The answer must be an exact copy of the lines from the one holding "Tap the current price 1748.23" through the final line of the entries, and nothing else.

RECORDS SUPPLIED Block Start

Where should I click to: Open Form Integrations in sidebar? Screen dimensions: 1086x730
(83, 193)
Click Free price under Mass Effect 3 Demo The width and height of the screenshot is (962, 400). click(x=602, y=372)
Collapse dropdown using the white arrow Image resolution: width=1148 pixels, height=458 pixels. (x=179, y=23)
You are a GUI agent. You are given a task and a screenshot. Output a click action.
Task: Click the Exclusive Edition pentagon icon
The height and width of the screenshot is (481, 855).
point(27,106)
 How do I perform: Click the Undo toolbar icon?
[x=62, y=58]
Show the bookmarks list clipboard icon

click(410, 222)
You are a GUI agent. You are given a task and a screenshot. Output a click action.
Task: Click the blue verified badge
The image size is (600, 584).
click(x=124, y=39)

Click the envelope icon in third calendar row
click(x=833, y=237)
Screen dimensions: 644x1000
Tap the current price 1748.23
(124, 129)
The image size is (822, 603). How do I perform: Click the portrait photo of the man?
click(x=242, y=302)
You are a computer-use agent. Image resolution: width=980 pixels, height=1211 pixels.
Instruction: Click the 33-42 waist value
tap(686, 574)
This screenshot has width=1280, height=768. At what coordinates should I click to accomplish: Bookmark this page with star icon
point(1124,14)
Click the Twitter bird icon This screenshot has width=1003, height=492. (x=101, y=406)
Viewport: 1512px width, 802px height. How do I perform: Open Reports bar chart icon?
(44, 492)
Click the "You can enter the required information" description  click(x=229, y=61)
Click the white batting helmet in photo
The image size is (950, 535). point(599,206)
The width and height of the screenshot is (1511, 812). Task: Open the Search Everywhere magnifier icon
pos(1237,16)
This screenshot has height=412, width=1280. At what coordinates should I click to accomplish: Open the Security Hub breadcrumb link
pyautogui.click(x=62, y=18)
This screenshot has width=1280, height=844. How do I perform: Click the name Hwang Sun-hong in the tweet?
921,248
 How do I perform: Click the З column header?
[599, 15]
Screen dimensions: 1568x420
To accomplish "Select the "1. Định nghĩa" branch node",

RECORDS SUPPLIED Block End

_WRITTEN SOLUTION_
Tap the current price 1748.23
(124, 129)
The image size is (822, 603). How do I perform: Click the portrait photo of the man?
click(x=242, y=302)
You are a computer-use agent. Image resolution: width=980 pixels, height=1211 pixels.
Instruction: Click the 33-42 waist value
tap(686, 574)
This screenshot has width=1280, height=768. At what coordinates should I click to accomplish: Bookmark this page with star icon
point(1124,14)
Click the Twitter bird icon This screenshot has width=1003, height=492. (x=101, y=406)
Viewport: 1512px width, 802px height. How do I perform: Open Reports bar chart icon?
(44, 492)
Click the "You can enter the required information" description  click(x=229, y=61)
Click the white batting helmet in photo
The image size is (950, 535). point(599,206)
The width and height of the screenshot is (1511, 812). Task: Open the Search Everywhere magnifier icon
pos(1237,16)
This screenshot has height=412, width=1280. At what coordinates should I click to accomplish: Open the Security Hub breadcrumb link
pyautogui.click(x=62, y=18)
This screenshot has width=1280, height=844. How do I perform: Click the name Hwang Sun-hong in the tweet?
921,248
 How do I perform: Click the З column header?
[599, 15]
Screen dimensions: 1568x420
To accomplish "Select the "1. Định nghĩa" branch node",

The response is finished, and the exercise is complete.